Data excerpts
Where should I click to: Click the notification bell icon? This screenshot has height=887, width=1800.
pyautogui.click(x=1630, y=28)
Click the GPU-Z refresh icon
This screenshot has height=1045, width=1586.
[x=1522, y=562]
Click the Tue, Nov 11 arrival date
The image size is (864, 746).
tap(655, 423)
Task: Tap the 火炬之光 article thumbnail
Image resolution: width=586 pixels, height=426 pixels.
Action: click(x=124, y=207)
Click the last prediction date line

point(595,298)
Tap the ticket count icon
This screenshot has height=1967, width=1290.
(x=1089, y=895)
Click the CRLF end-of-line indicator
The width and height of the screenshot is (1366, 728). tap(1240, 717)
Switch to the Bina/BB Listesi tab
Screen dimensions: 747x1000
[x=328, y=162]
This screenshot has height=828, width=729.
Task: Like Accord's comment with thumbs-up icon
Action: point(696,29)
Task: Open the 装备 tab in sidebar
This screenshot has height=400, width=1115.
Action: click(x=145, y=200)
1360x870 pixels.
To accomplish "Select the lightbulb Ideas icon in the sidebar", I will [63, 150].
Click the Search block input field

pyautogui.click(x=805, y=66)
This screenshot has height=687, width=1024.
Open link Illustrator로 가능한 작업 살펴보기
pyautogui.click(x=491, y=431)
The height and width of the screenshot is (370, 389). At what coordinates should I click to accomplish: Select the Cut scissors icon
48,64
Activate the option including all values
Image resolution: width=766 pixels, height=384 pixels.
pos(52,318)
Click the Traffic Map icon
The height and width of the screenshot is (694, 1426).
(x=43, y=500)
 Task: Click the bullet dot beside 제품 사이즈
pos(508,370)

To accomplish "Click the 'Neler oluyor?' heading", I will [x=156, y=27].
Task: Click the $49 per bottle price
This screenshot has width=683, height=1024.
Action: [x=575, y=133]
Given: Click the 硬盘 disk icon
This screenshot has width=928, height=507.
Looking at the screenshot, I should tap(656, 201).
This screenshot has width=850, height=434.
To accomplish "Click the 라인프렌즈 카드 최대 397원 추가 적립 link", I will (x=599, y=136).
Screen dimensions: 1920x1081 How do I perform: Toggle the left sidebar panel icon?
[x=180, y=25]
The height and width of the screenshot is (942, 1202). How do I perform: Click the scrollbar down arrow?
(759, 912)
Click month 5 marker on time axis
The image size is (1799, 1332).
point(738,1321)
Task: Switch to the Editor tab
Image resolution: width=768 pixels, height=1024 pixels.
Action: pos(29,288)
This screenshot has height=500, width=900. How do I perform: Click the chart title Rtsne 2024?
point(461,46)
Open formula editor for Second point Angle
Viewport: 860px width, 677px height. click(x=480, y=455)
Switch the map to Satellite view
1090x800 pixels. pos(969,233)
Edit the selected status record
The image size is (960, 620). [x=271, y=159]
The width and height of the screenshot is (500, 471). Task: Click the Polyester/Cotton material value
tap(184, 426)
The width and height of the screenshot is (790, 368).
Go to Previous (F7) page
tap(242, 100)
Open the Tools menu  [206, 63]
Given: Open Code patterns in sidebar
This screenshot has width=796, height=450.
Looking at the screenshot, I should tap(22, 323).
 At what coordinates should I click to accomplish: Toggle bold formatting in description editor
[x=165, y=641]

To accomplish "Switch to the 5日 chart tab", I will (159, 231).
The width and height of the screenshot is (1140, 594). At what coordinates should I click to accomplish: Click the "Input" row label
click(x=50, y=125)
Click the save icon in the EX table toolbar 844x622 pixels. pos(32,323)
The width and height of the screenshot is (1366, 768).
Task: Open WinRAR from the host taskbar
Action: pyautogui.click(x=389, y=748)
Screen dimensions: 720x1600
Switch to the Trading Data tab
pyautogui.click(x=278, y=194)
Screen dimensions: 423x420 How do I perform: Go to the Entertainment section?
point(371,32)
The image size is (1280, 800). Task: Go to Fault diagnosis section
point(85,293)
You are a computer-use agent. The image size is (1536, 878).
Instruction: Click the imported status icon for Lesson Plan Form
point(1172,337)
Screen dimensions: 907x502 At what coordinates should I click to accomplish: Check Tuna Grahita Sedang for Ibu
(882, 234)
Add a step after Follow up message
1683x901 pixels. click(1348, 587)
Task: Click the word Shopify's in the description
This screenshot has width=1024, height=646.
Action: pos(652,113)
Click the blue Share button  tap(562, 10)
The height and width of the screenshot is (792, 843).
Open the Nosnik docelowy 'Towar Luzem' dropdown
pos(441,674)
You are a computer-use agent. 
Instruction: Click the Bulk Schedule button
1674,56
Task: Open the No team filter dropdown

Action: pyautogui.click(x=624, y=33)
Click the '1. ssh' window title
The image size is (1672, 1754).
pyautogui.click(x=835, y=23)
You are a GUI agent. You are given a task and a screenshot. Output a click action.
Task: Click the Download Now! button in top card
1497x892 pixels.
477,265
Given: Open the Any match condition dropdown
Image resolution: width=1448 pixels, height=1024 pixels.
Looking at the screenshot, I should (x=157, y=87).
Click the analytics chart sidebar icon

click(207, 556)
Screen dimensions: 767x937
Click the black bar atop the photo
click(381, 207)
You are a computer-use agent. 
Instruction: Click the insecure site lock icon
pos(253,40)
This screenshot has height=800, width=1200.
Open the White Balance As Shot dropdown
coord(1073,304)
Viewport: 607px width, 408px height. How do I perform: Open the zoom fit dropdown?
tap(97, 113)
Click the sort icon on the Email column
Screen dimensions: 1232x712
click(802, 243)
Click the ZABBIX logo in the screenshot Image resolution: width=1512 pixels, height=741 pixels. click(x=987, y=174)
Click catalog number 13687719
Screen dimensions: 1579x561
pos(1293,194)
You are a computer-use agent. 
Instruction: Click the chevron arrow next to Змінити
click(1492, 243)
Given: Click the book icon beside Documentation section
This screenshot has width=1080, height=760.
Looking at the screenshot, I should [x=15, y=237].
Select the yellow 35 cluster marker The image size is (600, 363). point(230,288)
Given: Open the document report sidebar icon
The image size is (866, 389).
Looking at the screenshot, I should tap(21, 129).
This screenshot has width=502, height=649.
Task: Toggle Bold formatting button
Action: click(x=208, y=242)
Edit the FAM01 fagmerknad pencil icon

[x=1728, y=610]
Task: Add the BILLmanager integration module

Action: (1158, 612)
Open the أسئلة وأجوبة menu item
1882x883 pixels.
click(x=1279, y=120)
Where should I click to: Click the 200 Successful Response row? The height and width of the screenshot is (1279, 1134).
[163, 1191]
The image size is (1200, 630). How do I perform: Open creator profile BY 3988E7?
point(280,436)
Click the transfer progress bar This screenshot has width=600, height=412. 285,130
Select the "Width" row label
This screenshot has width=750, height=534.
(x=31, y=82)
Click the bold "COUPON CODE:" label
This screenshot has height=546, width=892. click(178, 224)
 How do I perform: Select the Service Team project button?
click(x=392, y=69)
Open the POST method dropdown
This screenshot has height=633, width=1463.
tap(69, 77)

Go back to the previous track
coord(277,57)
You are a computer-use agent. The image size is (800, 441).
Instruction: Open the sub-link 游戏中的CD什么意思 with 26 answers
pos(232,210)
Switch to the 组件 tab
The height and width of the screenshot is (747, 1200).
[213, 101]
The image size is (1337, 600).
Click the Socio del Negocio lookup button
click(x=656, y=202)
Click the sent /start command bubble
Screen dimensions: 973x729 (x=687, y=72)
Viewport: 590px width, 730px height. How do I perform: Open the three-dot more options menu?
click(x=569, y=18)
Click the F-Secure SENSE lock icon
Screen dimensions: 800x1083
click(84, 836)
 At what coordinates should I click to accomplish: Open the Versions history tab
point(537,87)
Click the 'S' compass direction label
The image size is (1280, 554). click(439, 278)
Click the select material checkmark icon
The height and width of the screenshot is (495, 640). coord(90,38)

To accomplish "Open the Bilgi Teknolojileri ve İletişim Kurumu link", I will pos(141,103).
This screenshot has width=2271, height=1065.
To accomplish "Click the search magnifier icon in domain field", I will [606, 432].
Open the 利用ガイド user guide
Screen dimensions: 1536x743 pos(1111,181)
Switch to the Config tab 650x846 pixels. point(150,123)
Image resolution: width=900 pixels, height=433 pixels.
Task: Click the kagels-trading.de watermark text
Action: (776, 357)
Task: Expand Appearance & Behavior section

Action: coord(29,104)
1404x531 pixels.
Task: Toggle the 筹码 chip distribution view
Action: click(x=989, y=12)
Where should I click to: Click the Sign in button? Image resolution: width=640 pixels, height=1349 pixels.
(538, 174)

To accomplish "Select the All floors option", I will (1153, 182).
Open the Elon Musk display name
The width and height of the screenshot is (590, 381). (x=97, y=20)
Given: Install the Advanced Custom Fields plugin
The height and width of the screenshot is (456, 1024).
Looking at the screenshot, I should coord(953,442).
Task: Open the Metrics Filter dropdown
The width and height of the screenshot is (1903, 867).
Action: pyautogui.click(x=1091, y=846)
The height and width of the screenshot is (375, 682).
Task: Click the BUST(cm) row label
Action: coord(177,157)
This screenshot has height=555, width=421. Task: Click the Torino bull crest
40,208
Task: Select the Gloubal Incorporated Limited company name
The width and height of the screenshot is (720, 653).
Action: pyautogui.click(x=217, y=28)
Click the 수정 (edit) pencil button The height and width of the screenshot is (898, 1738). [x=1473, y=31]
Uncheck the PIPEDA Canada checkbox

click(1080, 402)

YOUR ASSIGNMENT:
Of all the entries above, repeat only the lines from the line that has "Task: Click the $49 per bottle price" to the line that has "This screenshot has width=850, height=434.", both lines included, exactly.

SOLUTION BELOW:
Task: Click the $49 per bottle price
This screenshot has width=683, height=1024.
Action: [x=575, y=133]
Given: Click the 硬盘 disk icon
This screenshot has width=928, height=507.
Looking at the screenshot, I should tap(656, 201).
This screenshot has width=850, height=434.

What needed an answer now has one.